Tuesday, December 10, 2013

Honoring the Legacy of Rural Iowa's Greatest Generation

Gerald Dial, Iowa farmer
As the world remembered Dec. 7, 1941, people in my neighborhood around Lake City were mourning the loss of a local farmer and honored veteran whose life changed forever after the attack on Pearl Harbor.

As I heard of Gerald Dial's passing on Dec. 6, I recalled how this salt-of-the-Earth Iowa farmer worked hard all his life, raising crops, livestock and a remarkable family. As I got to know Gerald through my career as an ag journalist, I'll never forget the day in May of 2006 when Gerald was preparing to plant his 60th crop.

As I prepared to write an article of Farm News in time for Memorial Day, I interviewed Gerald, who enlisted in the U.S. Army Air Force at age 17. Here's the story of Gerald, a B-17 tail gunner and member of the Greatest Generation whose inspiring legacy lives on:



Aiming for Victory:

Lake City Veteran Recalls World War II B-17 Bombing Missions

By Darcy Dougherty Maulsby

 
            When the graduation speaker admonished Lohrville High School’s class of 1942 that their lives had changed after Dec. 7, 1941, Gerald Dial was up for the challenge.

Gerald Dial, Army Air Corps
            “I wanted to go into the military because all my school mates had gone,” said Dial, 80, a farm kid who enlisted in the Army Air Force at 17. The train ride from Des Moines to Wichita Falls, Texas, for basic training at Sheppard Field marked the first of many journeys that would ultimately land Dial, who volunteered for gunnery school, in the Mediterranean Theater of Operations. As a tail gunner and ball turret gunner, his 35 combat missions in a B-17 “Flying Fortress” over Germany, Austria, Romania and other eastern European nations to destroy railroads, bridges and oil refineries would earn him recognition for valor from the Lieutenant General of the U.S. Army.
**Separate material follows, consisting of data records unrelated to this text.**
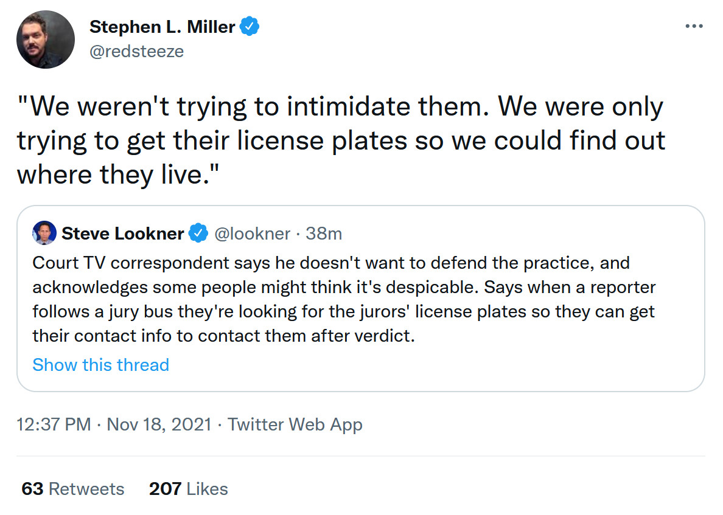Screen dimensions: 723x515
Task: Click verified badge beside Stephen L. Miller
Action: [x=250, y=27]
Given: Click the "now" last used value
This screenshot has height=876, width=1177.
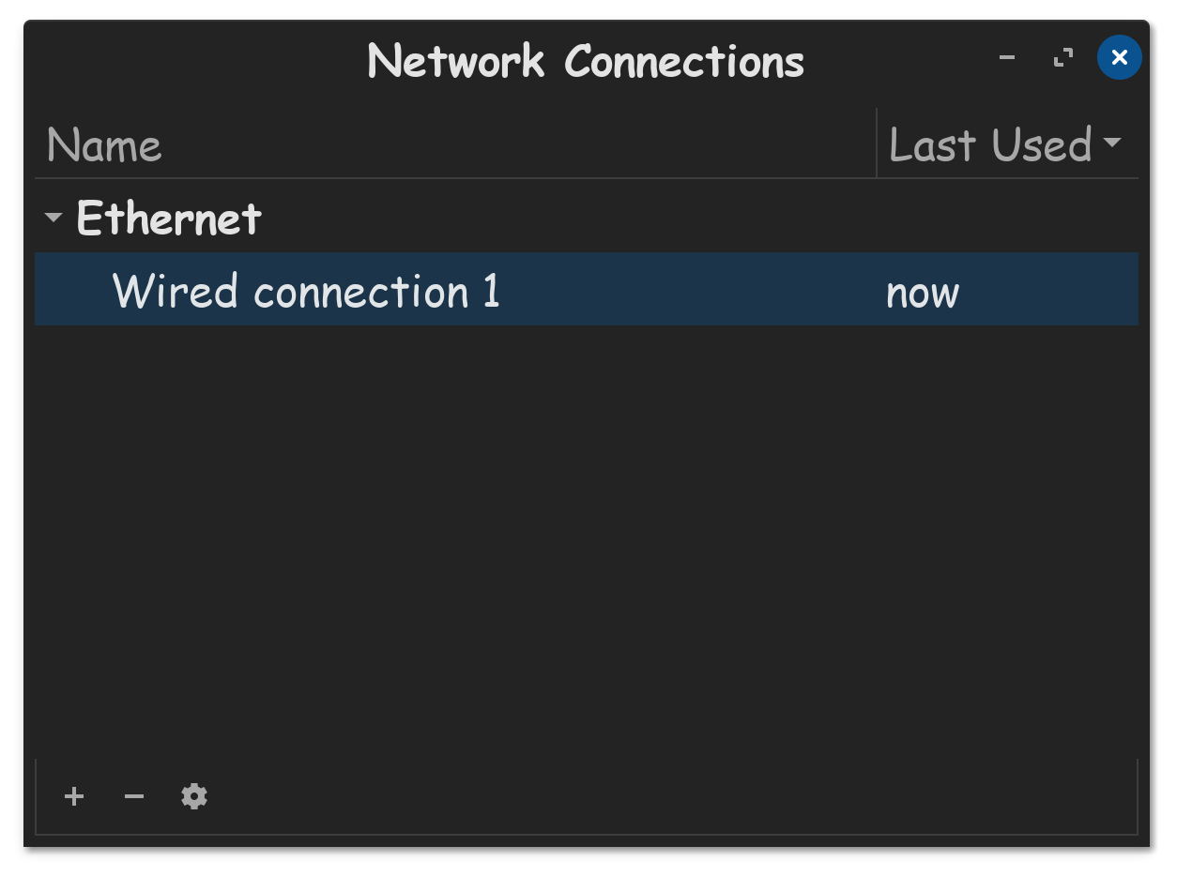Looking at the screenshot, I should [923, 293].
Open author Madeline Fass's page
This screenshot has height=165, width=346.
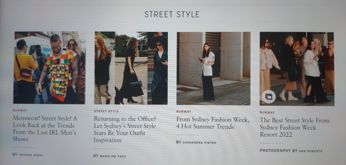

            “In air battles of great intensity, Gerald Dial has gallantly and repeatedly carried the offensive against heavy opposition to the heart of the enemy and has, by his unfaltering courage, earned the gratitude and praise of his fellow countrymen, as well as his commander.”

Gerald's WW II scrapbook
Preparing for war

            Dial, who had two brothers who also served in World War II, recalled how the training his crew received in Sioux City before shipping out prepared them for combat in Europe. After completing his training at Sheppard Field and Nellis Air Force Base in Las Vegas, Dial was sent to Lincoln, Neb., where the military put together flight crews. When the 10 members of Dial’s crew were assembled, they were sent to Sioux City for additional training in the spring and early summer of 1943.

“We flew almost every day over the Dakotas, Nebraska and Kansas,” recalled Dial, who farms near Lake City and planted his 60th crop this spring. “Because the pilots were green and had to learn how to fly in tight formations, we lost more planes at Sioux City than overseas.”

Being stationed in Sioux City came with one big perk—Dial could catch a train to Manson and hitchhike home to see his high school girlfriend, Alice Ann, and his family. “Those were the days when it cost 15 cents to take your date to the show in Lohrville,” Dial recalled.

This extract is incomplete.